**To be done**
Copy out all the items below with every "Where should I click to" swapped for "Where do I need to click to" and nothing else changed. Leave the pictures out.

--*--

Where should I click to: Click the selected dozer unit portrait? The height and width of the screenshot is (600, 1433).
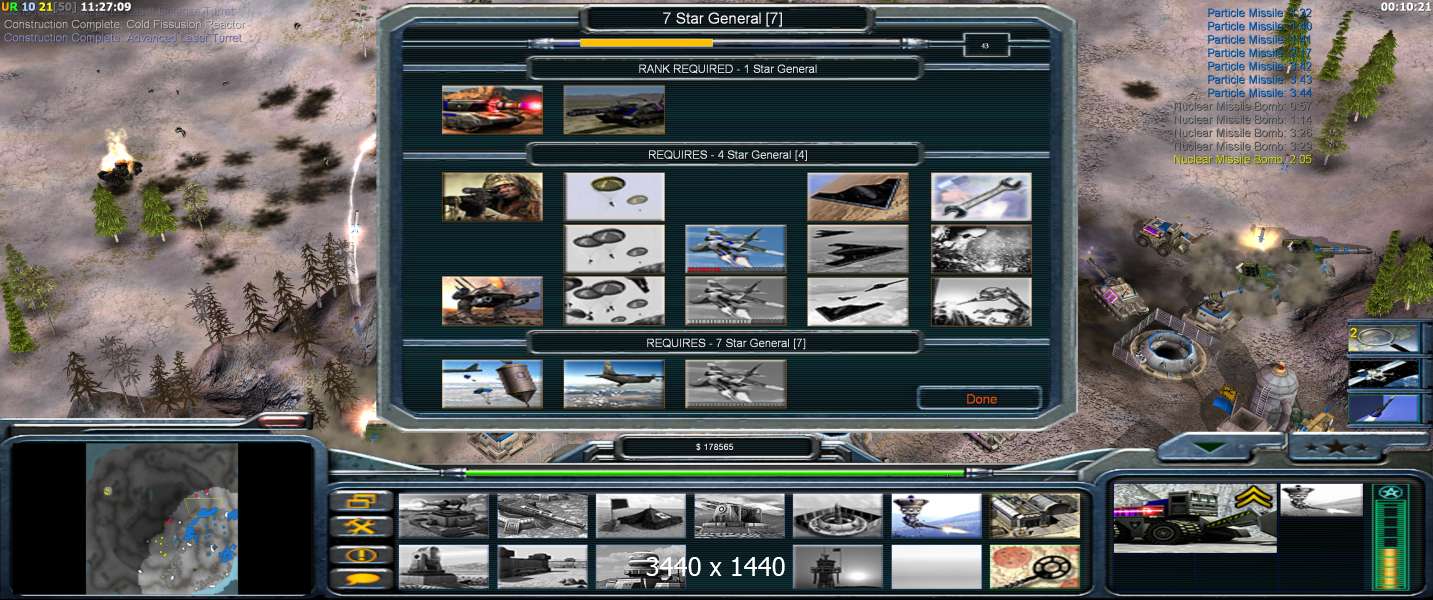pos(1194,517)
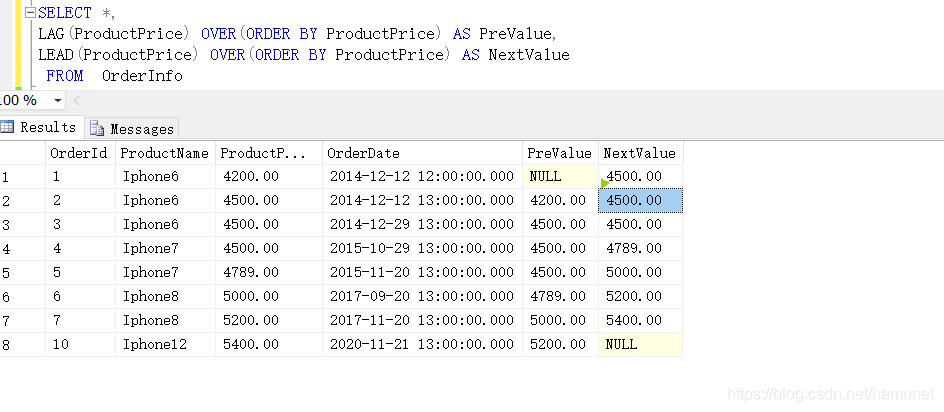This screenshot has height=412, width=944.
Task: Open the editor zoom percentage dropdown
Action: [x=56, y=101]
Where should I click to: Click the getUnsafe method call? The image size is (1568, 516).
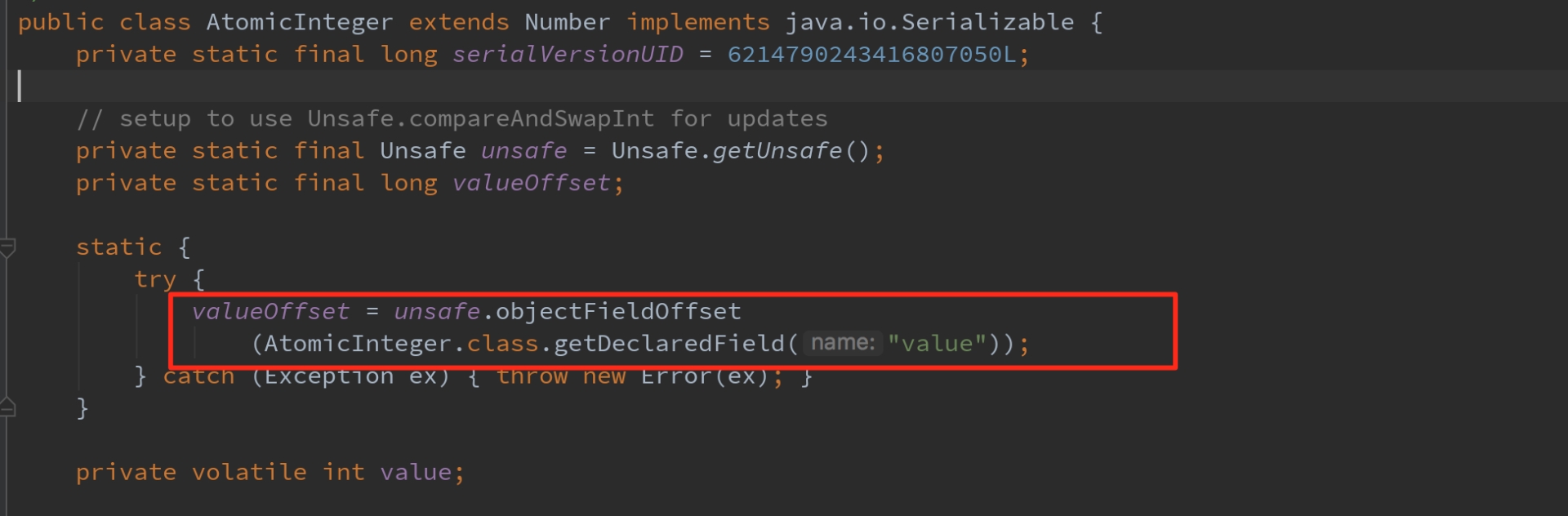tap(777, 151)
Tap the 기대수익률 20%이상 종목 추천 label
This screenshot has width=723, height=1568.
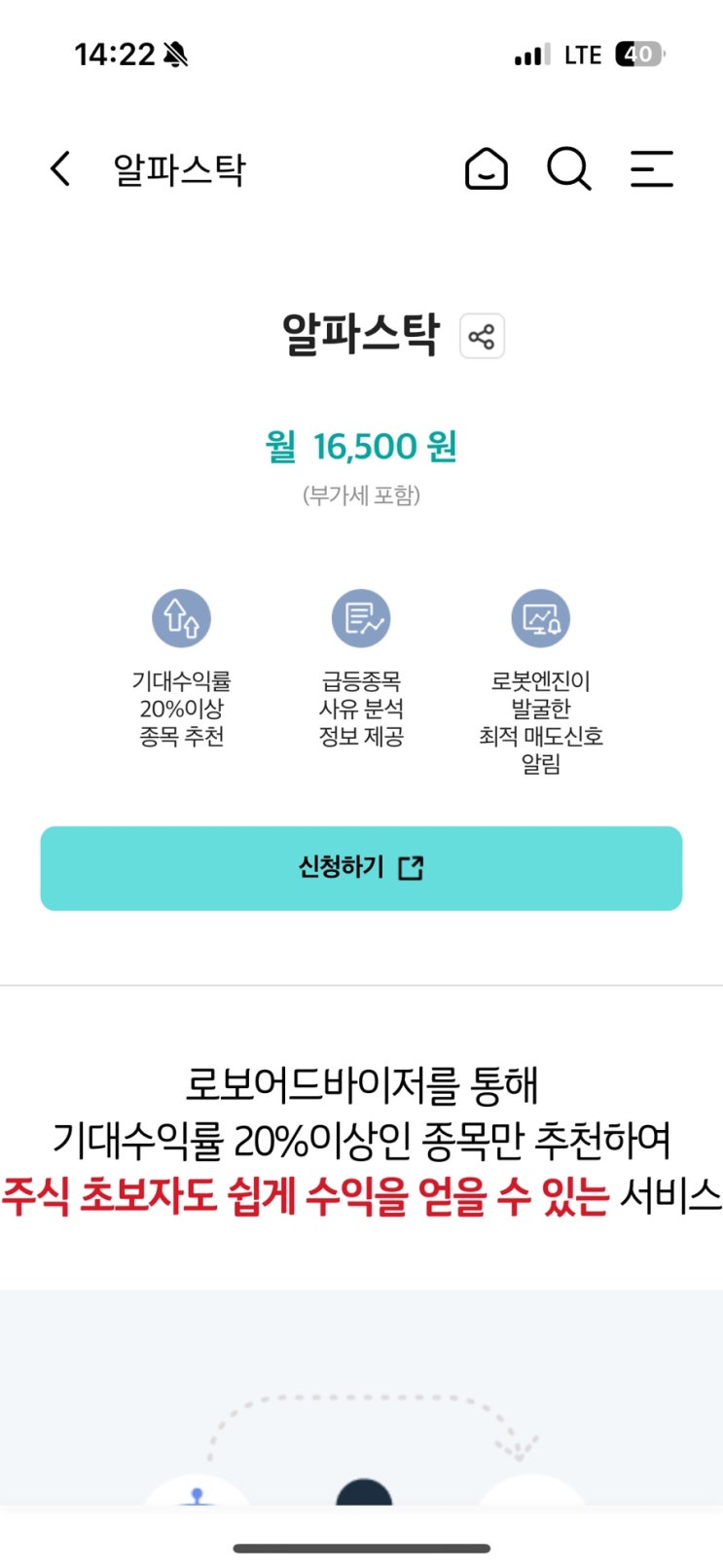181,709
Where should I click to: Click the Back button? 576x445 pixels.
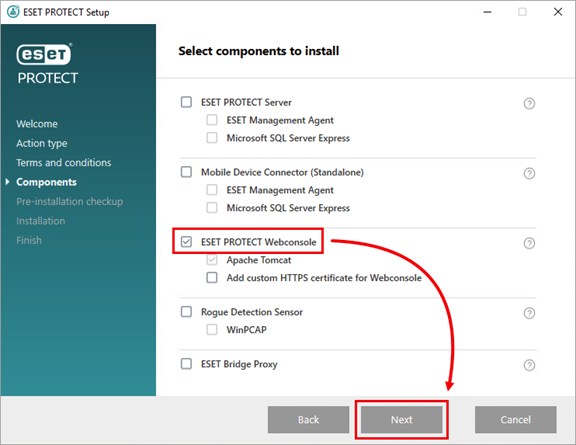point(308,420)
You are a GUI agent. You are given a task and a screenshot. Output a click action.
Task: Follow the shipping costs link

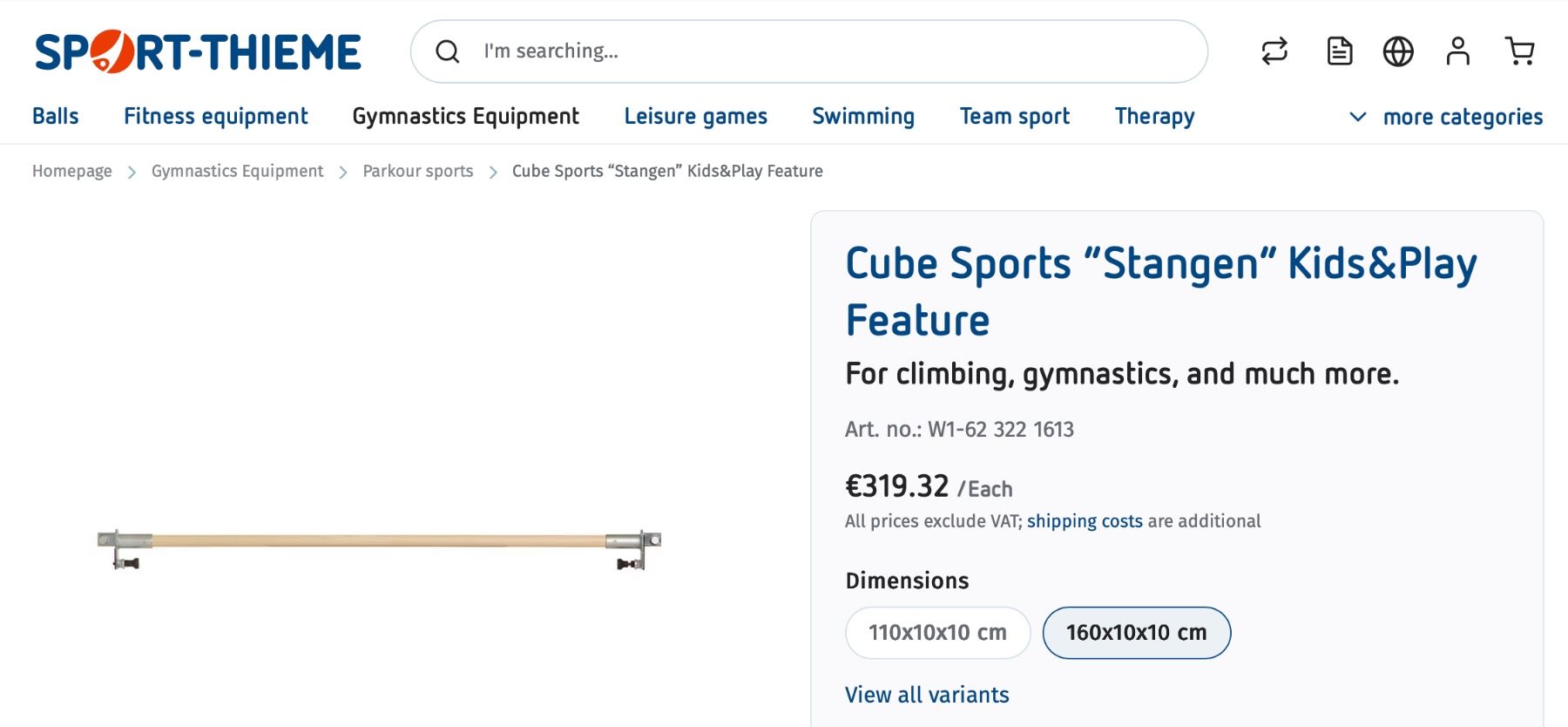[1085, 521]
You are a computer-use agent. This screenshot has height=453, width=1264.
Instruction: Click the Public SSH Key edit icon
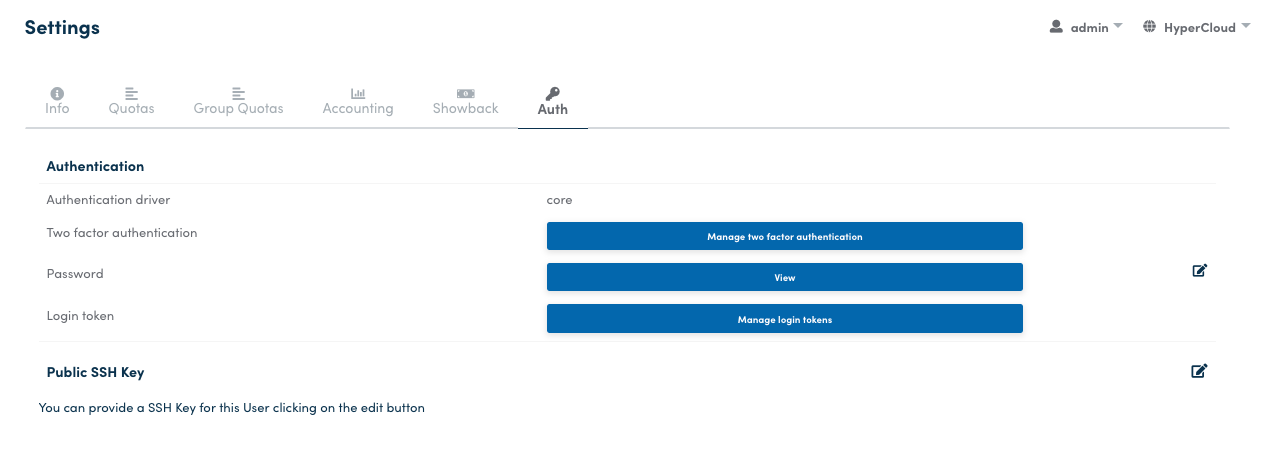point(1199,371)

--*--

**Worked answer**
Where do I need to click to: Click the selected dozer unit portrait? The height and width of the screenshot is (600, 1433).
pos(1194,517)
This screenshot has height=412, width=944.
Task: Open the editor zoom percentage dropdown
Action: [x=56, y=101]
Where do I need to click to: Click the getUnsafe method call? The image size is (1568, 516).
tap(777, 151)
Tap the 기대수익률 20%이상 종목 추천 label
This screenshot has width=723, height=1568.
181,709
Where do I need to click to: Click the Back button? 576x445 pixels.
point(308,420)
You are a GUI agent. You are given a task and a screenshot. Output a click action.
Task: Follow the shipping costs link

[1085, 521]
You are a computer-use agent. This screenshot has height=453, width=1264.
Instruction: Click the Public SSH Key edit icon
point(1199,371)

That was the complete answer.